During Carbaugh’s pastorate, one parishioner reported that occasionally the elders would go down into the vault and “straighten the bones,” confirming there were no coffins. 
The old chapel finally fell to ruins, and subsequent owners demolished the structure and built a home over the old foundation. Sadly, nothing remains of what may have been one of the most interesting stops along the historic Underground Railroad.
If Enoch and Mary Jones, an unnamed child, were exhumed and placed in the vault many years after they died, what was the vault's original purpose? A vault with a disguised trap door under the altar indicates a desire to hide something or somebody. Was Enoch Jones an abolitionist? In 1818, he and Robert Wilson paid $450 and bought the freedom of the slave John Moody. Fellow Methodist Peter Light of Williamsport was the owner and operator of the ferry across the Potomac River. Was Peter Light providing transportation across the Potomac River into Williamsport, then leading the runaways to the chapel with its secret vault as a stop along the Underground Railroad? Unfortunately, and wisely, no one kept notes or records of this illegal activity.
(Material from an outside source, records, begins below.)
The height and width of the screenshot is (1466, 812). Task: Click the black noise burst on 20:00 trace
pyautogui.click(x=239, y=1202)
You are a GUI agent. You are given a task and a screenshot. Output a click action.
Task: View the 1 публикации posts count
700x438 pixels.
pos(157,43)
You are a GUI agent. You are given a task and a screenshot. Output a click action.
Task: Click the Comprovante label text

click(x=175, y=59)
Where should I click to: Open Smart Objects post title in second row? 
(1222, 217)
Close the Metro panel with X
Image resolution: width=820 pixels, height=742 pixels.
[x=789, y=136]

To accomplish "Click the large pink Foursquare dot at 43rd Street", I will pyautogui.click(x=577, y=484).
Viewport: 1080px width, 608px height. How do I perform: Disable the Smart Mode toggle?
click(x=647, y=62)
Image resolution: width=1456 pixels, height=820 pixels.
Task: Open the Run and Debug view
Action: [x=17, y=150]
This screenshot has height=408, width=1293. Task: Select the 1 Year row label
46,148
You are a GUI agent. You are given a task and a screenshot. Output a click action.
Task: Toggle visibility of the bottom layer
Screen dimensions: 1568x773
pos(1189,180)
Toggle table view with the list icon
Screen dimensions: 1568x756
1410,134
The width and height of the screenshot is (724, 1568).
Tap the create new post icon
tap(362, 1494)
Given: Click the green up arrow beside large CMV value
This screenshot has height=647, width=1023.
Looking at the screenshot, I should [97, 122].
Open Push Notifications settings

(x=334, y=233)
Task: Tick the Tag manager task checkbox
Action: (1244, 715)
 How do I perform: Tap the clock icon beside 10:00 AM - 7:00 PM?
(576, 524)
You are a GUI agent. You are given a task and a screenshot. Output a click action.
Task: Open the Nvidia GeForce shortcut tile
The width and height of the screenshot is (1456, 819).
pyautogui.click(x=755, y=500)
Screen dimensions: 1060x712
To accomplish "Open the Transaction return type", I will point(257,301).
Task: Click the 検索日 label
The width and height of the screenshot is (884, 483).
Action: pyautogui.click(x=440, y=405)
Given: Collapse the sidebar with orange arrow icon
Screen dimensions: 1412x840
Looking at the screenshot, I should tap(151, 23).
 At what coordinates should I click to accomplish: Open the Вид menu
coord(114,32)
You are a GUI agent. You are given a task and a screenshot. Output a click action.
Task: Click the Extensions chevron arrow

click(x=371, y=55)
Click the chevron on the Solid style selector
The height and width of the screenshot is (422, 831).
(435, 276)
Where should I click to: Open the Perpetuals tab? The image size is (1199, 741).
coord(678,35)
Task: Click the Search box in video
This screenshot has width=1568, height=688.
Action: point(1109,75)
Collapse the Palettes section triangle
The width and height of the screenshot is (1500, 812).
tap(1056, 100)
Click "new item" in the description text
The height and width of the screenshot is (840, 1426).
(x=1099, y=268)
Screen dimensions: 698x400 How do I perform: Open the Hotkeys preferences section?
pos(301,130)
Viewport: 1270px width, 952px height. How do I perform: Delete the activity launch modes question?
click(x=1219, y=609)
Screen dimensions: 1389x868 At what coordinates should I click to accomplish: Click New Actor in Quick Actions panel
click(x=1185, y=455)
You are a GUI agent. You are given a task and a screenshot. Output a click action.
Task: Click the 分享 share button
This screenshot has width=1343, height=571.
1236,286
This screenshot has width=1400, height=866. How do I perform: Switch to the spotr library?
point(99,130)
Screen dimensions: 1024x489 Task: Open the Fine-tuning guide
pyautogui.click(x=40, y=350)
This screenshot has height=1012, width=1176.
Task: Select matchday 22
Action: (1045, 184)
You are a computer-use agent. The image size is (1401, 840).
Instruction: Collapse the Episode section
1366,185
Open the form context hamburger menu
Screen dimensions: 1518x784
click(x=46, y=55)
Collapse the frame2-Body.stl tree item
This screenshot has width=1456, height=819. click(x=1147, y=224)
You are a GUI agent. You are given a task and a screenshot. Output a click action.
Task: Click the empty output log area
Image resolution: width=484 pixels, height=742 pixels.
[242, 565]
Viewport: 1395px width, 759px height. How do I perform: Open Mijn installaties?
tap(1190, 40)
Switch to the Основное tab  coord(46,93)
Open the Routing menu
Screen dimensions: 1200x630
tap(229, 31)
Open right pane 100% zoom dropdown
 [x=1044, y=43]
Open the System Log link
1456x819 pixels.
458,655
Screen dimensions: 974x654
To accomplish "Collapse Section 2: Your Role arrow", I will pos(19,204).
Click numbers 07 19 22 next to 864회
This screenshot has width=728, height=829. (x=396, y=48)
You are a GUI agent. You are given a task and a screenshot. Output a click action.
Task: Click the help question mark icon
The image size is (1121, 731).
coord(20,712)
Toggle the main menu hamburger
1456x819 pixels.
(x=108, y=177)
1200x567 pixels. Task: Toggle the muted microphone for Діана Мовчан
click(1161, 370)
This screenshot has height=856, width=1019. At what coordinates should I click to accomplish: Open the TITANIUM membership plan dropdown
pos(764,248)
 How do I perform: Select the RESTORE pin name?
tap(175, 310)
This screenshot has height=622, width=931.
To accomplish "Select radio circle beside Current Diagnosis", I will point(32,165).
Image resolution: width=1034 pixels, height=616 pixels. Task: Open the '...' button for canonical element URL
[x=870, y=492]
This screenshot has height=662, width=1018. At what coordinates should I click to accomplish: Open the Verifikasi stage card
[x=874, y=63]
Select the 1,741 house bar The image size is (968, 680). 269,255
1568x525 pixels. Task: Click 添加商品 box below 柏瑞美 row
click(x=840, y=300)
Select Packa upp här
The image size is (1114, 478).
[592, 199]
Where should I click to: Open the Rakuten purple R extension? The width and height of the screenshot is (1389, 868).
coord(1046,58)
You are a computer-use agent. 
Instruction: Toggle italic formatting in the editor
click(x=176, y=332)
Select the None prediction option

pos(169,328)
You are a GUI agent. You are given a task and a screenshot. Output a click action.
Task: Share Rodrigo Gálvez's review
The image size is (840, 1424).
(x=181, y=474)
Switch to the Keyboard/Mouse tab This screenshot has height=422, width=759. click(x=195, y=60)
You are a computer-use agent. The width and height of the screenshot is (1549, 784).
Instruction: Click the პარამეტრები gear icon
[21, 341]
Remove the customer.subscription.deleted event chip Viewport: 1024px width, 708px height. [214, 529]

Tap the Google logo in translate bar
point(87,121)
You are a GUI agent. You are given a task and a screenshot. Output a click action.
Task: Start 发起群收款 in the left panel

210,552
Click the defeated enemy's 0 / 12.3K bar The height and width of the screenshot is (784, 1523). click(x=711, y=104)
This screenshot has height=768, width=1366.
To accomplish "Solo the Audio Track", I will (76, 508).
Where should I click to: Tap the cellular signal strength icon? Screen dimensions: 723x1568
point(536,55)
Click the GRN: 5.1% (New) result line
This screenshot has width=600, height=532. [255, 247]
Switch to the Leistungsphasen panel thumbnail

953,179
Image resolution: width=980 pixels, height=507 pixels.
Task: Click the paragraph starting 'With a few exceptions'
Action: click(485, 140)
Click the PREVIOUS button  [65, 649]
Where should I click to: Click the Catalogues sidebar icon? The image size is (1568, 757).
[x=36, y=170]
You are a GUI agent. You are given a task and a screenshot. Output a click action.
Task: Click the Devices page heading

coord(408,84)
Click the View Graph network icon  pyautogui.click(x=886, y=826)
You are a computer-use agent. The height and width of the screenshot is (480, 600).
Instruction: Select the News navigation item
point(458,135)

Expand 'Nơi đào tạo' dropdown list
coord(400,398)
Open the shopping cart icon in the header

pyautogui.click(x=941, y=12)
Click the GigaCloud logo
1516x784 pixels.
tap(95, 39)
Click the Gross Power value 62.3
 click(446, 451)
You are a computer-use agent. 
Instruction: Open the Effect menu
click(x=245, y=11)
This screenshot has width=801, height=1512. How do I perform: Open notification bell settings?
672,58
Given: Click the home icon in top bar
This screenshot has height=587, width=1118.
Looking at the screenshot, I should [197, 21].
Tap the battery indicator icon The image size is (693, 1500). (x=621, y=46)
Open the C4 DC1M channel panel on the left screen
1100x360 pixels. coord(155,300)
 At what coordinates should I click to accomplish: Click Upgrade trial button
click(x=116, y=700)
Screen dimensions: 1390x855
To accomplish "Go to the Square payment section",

The Jones Chapel Farmhouse is an 8-room two-story brick home built in the mid-1800s by Enoch and Mary Jones. The last Jones sold the farm to Williamsport merchant E. G. Stake in 1864. After Stake sold the farm in 1879, it changed hands seven more times until 1930, when Mary Moser bought it at a public auction. In 1934, the newspaper reported that after having been closed for an estimated fifty years,“ Jones Chapel, one of the oldest churches in the county, will again be used after a long abandon, through the organization of a Sunday School by a Pentecostal preaching group.”
The Moser family sold the farm in 1945 to William and Elizabeth Burkholder (pictured here).